Application of the df method to time-windowed analysis.

(A) Upper panel shows the spike percentage (indicating the level of wavelet despiking required at each time point) for an example subject from cohort 3 showing high artifact levels in the middle of the run. The middle panel shows the mean (across voxels) change in total within-window df, from the first window. The blue line represents the fixed window method where a sliding window of length 200 s was used. The green line represents the same for the dynamic window approach. In this case, the window length was dynamically increased (minimum window size of 200 s) in low df regions in order to minimize window-to-window variation in df. Points plotted indicate the middle of each window. The lower panel shows the change in window size through time using the dynamic window approach, for window lengths of 100, 200, 300, 400 and 500 s. Points plotted indicate the middle of each window.

(B) The table describes the properties of the set of dynamic windows calculated for a range of minimum window lengths between 100 and 500 s.
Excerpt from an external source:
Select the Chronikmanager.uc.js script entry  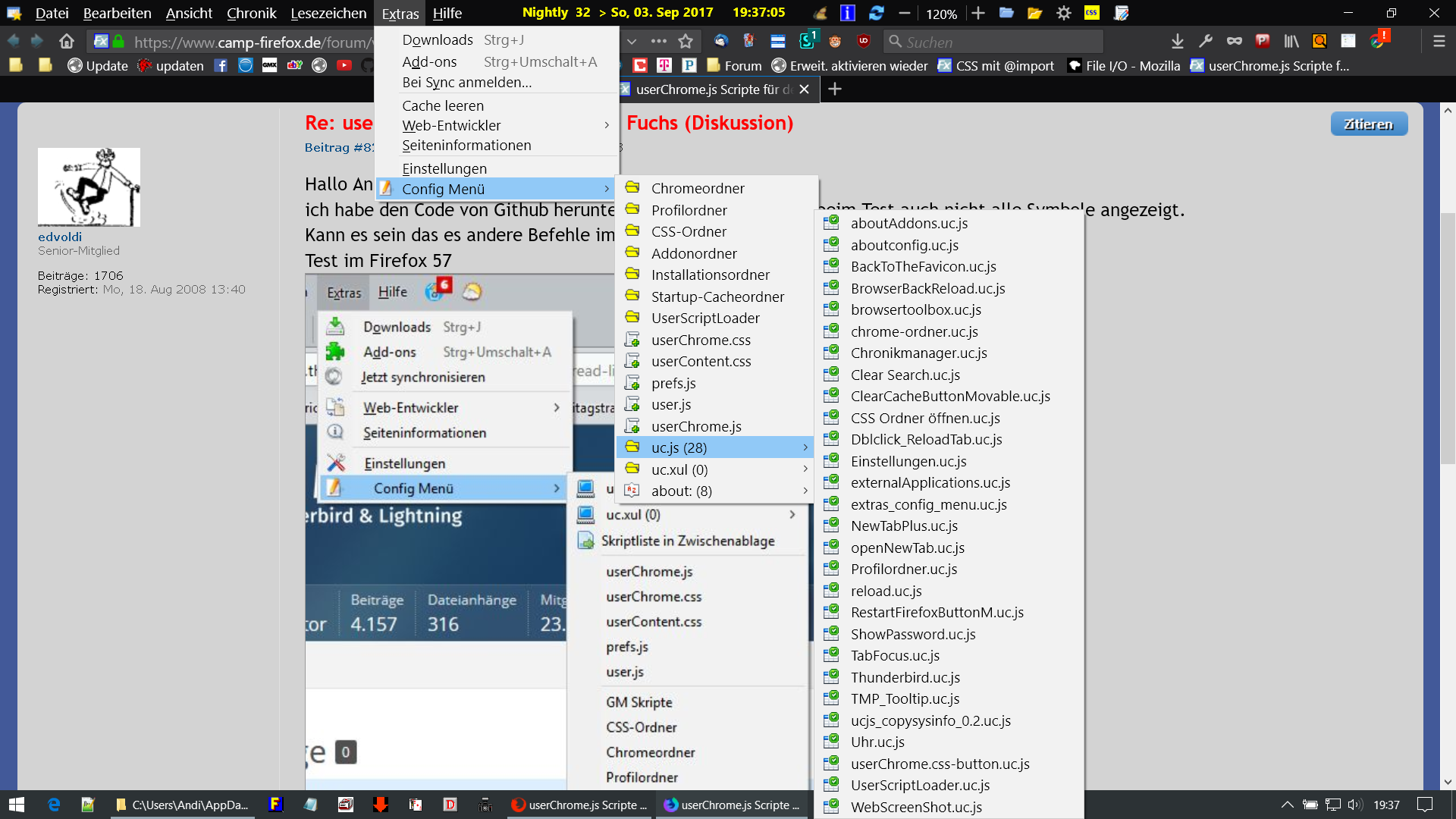[918, 353]
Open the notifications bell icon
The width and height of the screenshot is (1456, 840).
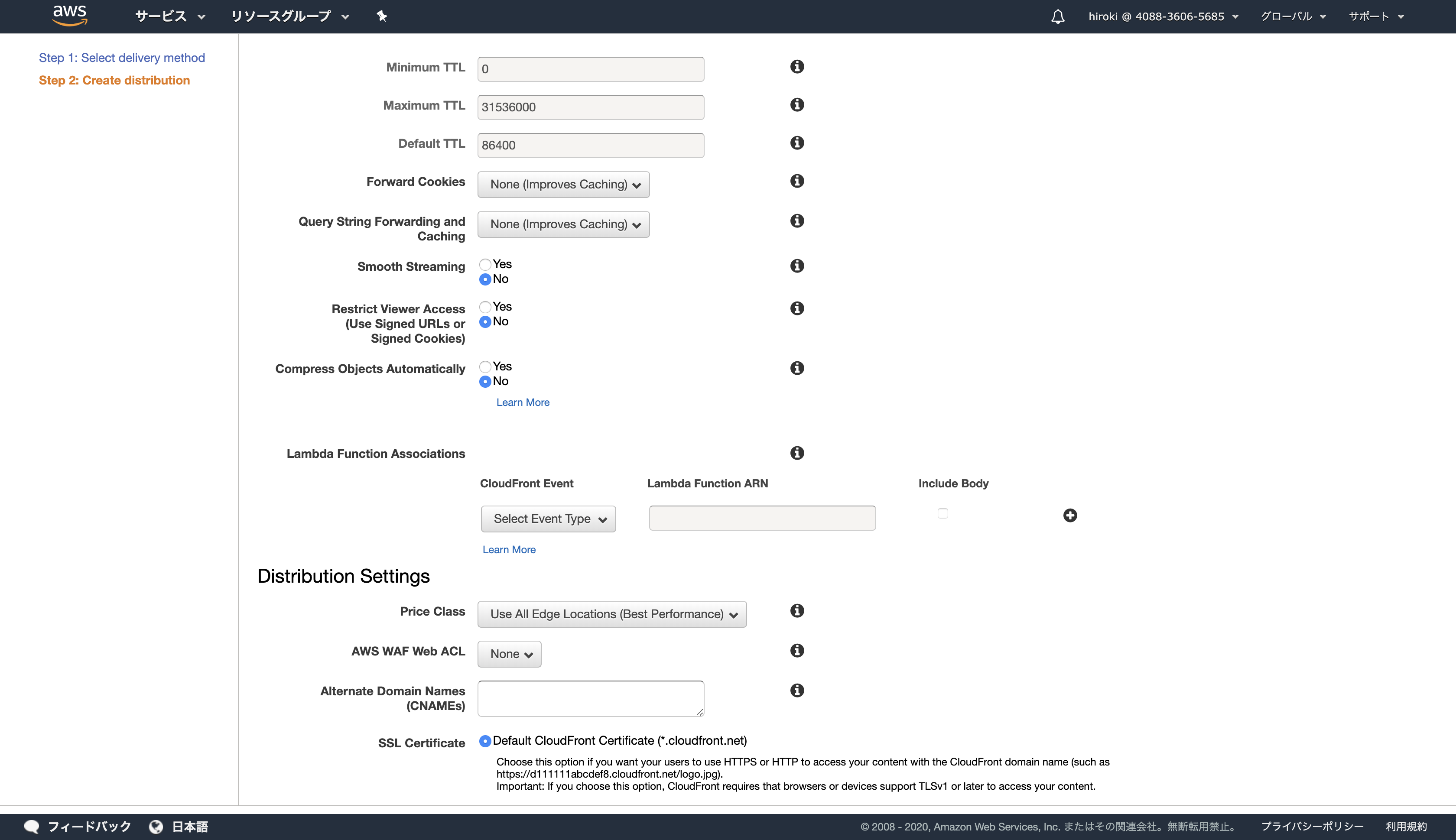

Boxplots show the standard deviation of the change in df from the first frame of data (e.g. of the trace shown in the middle of panel A), for a range of different (minimum) window lengths.

(C) Example of how the dynamic window approach can be used to generate windowed spatial df maps, which can then be used for functional connectivity or graph analyses, and statistically thresholded as described in Fig. 2, Fig. 4, Fig. 6.